> WORK INSTRUCTIONS
Print each of the items below line for line, keeping every character unchanged, and omit the pictures from your output.

+ + +

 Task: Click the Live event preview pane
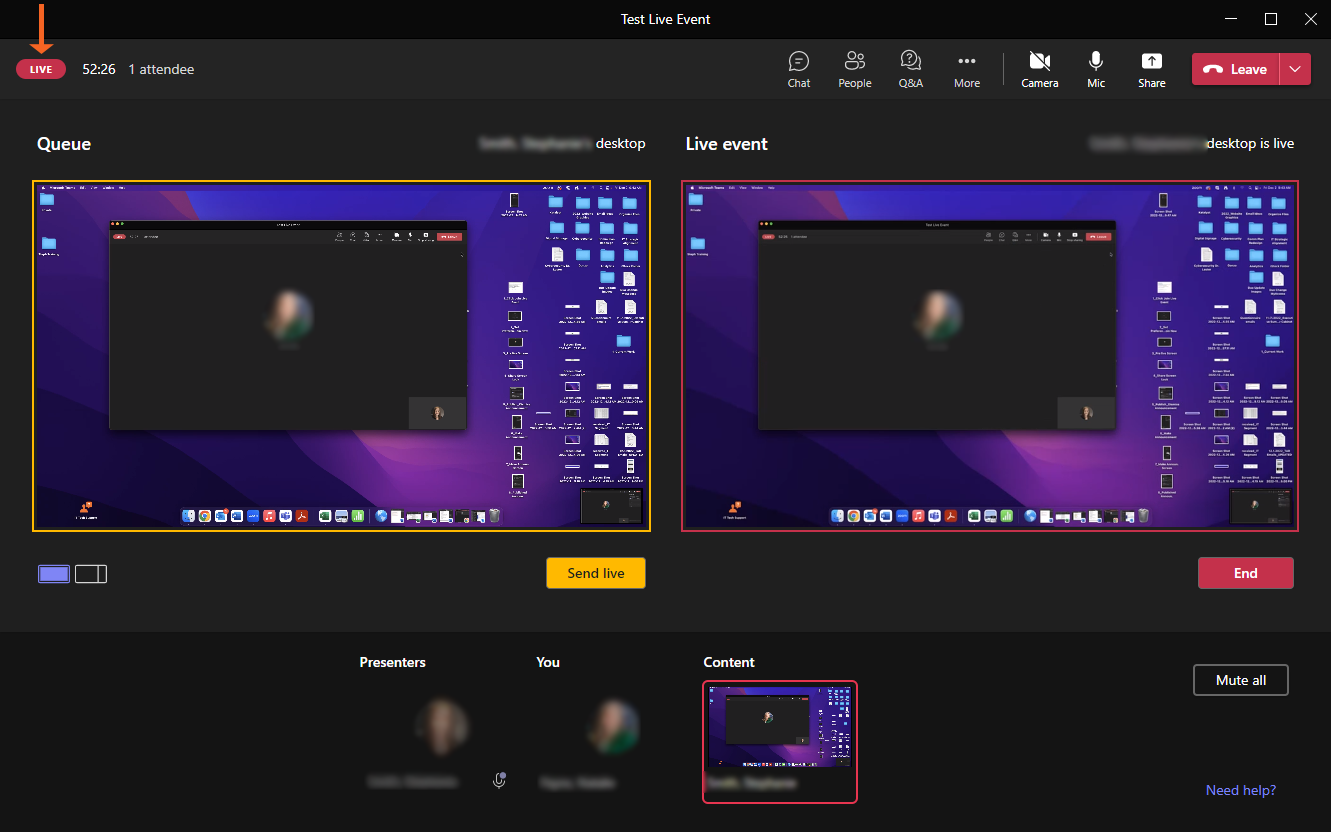989,355
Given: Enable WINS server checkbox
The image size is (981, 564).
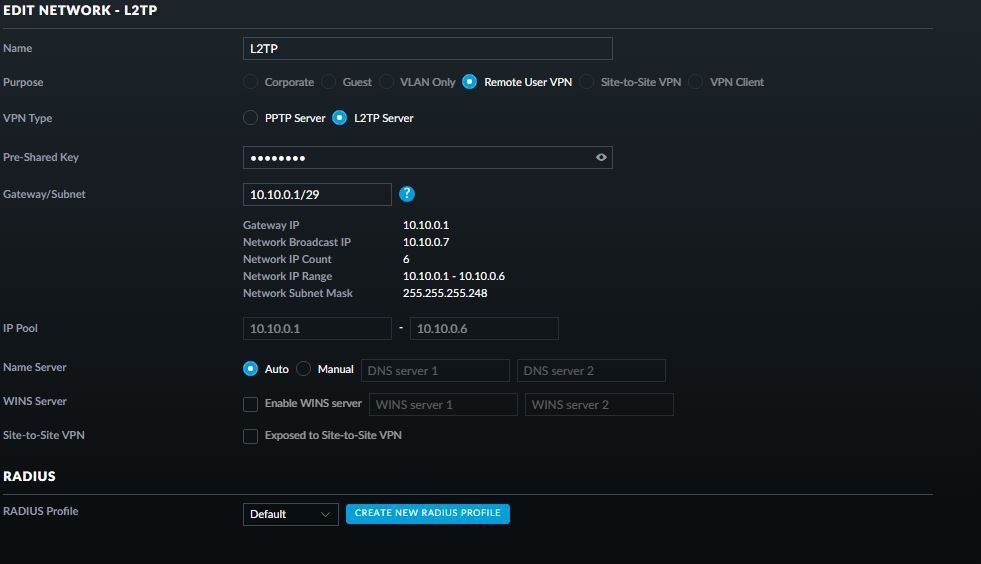Looking at the screenshot, I should pyautogui.click(x=251, y=404).
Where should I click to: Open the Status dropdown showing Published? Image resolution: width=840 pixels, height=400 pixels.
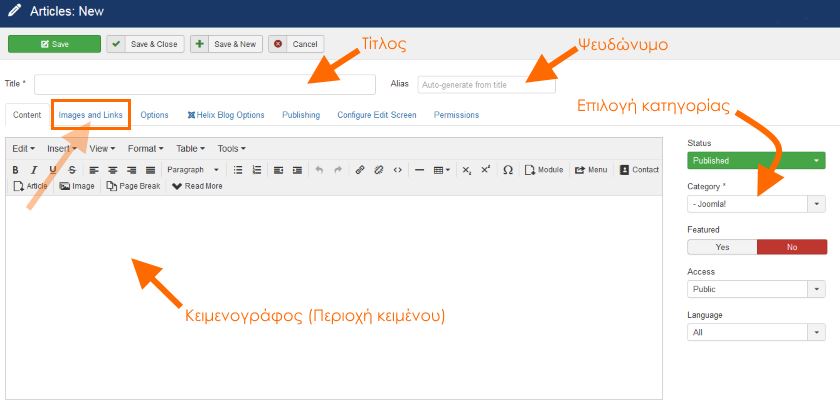pos(757,160)
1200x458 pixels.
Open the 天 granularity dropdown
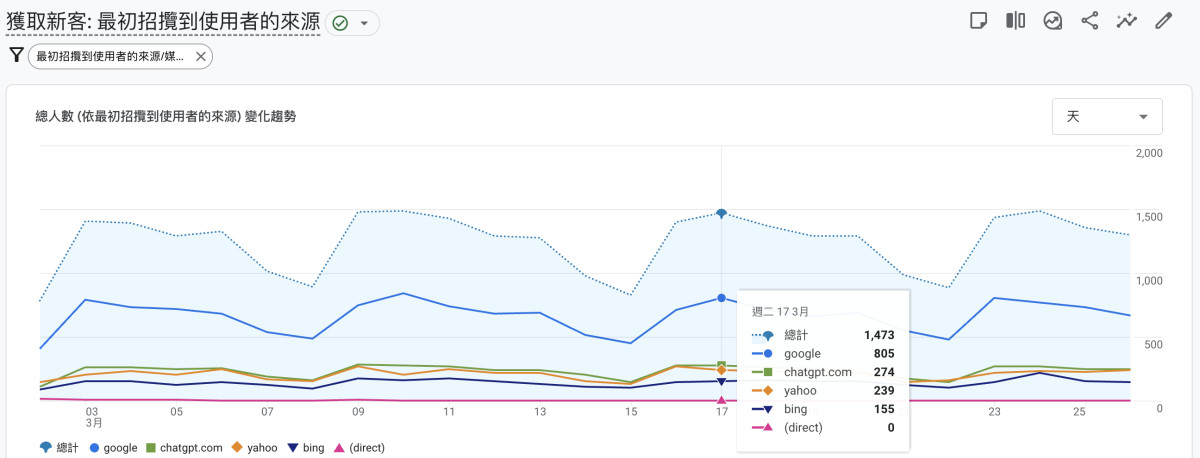pos(1107,117)
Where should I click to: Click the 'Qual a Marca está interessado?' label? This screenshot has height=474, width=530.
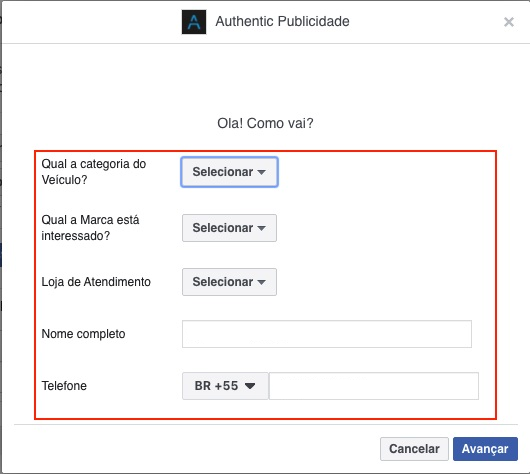[x=90, y=228]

+ + +

> OUTPUT FOR THIS TASK
 Task: Click the Live event preview pane
989,355
Given: Enable WINS server checkbox
The image size is (981, 564).
Looking at the screenshot, I should pyautogui.click(x=251, y=404).
Where should I click to: Open the Status dropdown showing Published? Image resolution: width=840 pixels, height=400 pixels.
pos(757,160)
1200x458 pixels.
Open the 天 granularity dropdown
pos(1107,117)
Where should I click to: Click the 'Qual a Marca está interessado?' label? This screenshot has height=474, width=530.
[x=90, y=228]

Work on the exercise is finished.